## Set task
Lay out the part of the material that opens with the line containing "is (1456, 819)." and closes with the line containing "center [596, 378]." as a JSON list of strings, one string per line, with blank lines omitted. Leave the pictures out of your answer.
━━━━━━━━━━━━━━━━
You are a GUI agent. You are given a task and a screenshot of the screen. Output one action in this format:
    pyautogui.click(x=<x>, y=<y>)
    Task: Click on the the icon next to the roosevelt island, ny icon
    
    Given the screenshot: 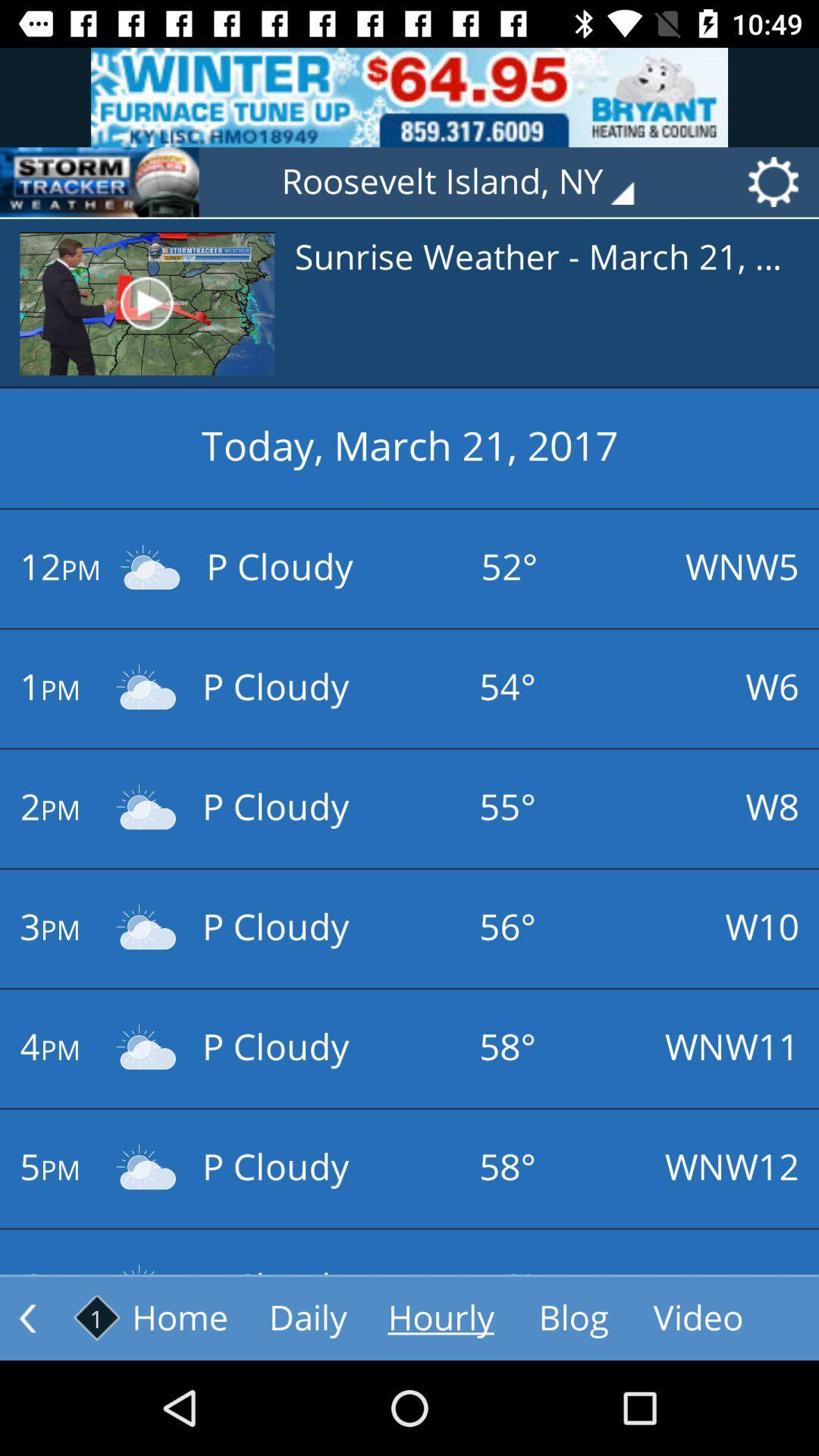 What is the action you would take?
    pyautogui.click(x=99, y=182)
    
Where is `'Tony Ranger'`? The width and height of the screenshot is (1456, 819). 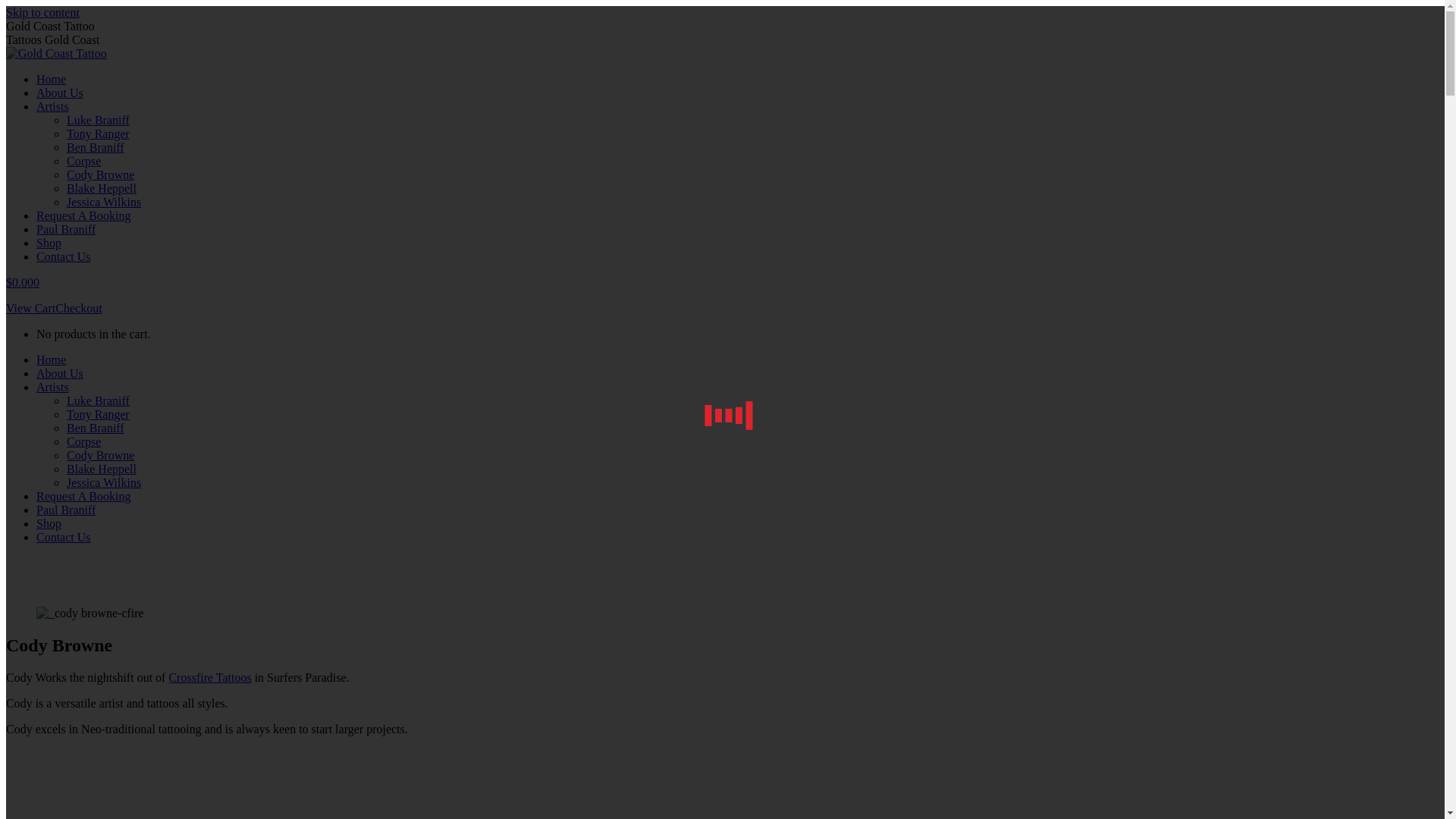
'Tony Ranger' is located at coordinates (65, 414).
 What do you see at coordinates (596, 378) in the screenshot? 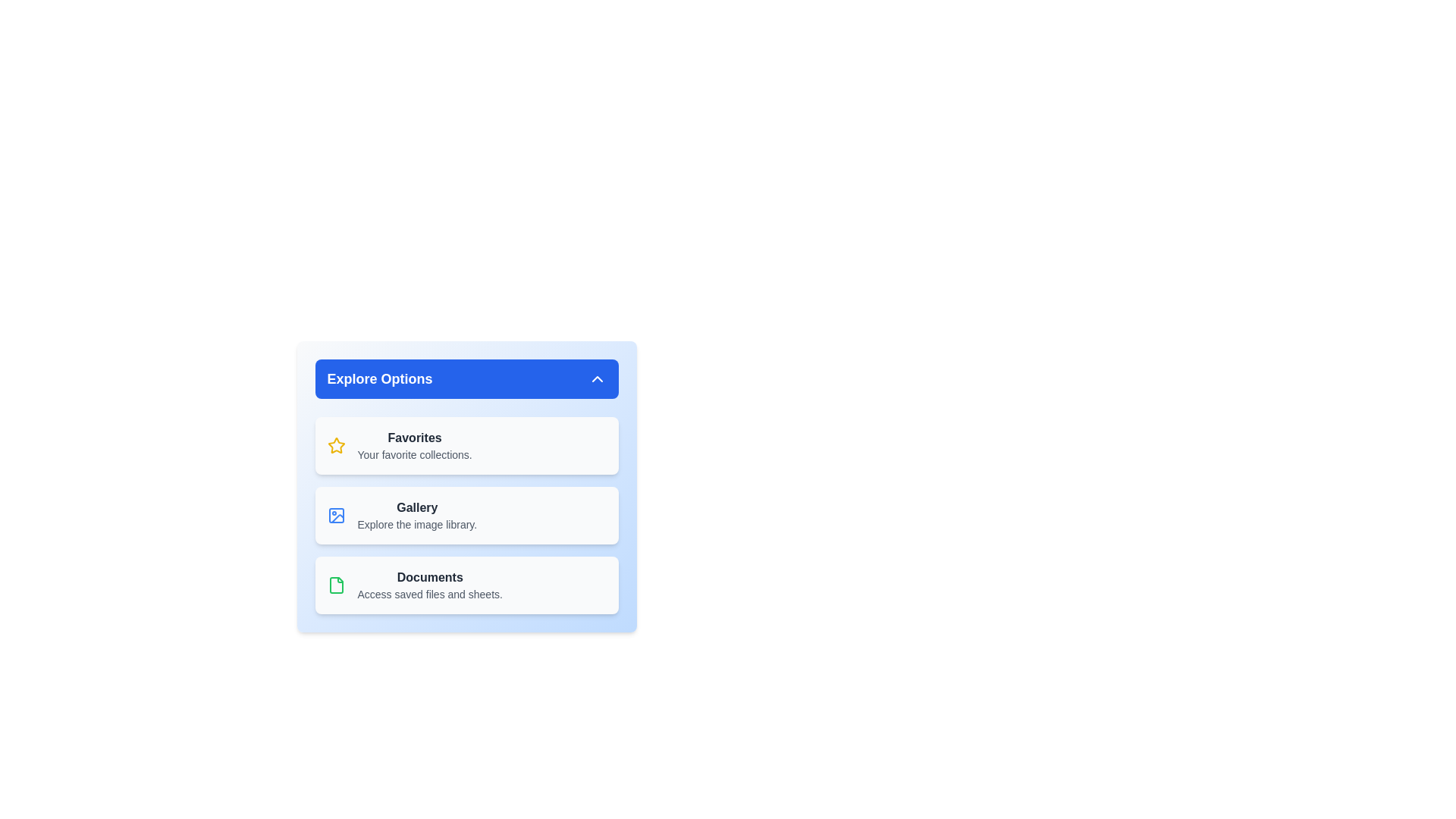
I see `the upward action icon located at the top-right corner of the 'Explore Options' section` at bounding box center [596, 378].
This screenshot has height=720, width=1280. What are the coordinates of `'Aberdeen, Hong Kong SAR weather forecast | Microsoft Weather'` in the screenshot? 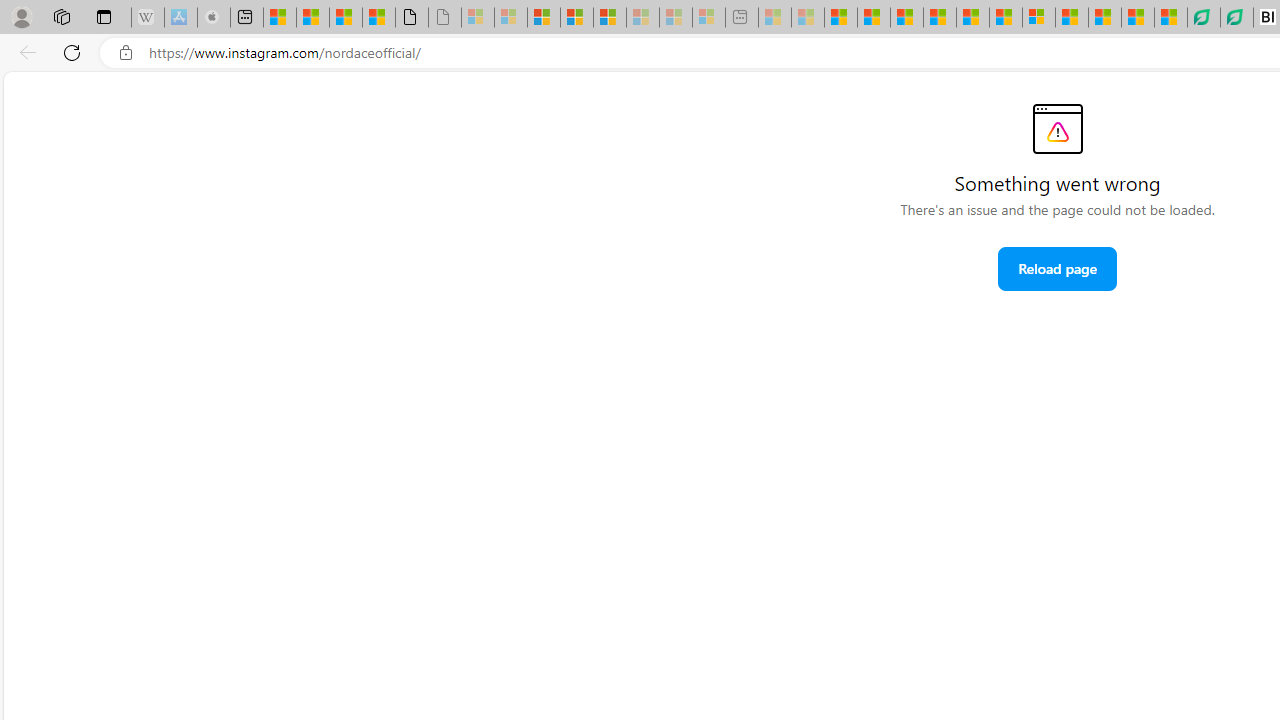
━━━━━━━━━━━━━━━━
## Result below
[
  "Where is `'Tony Ranger'`? The width and height of the screenshot is (1456, 819). ",
  "'Tony Ranger' is located at coordinates (65, 414).",
  " What do you see at coordinates (596, 378) in the screenshot? ",
  "I see `the upward action icon located at the top-right corner of the 'Explore Options' section` at bounding box center [596, 378]."
]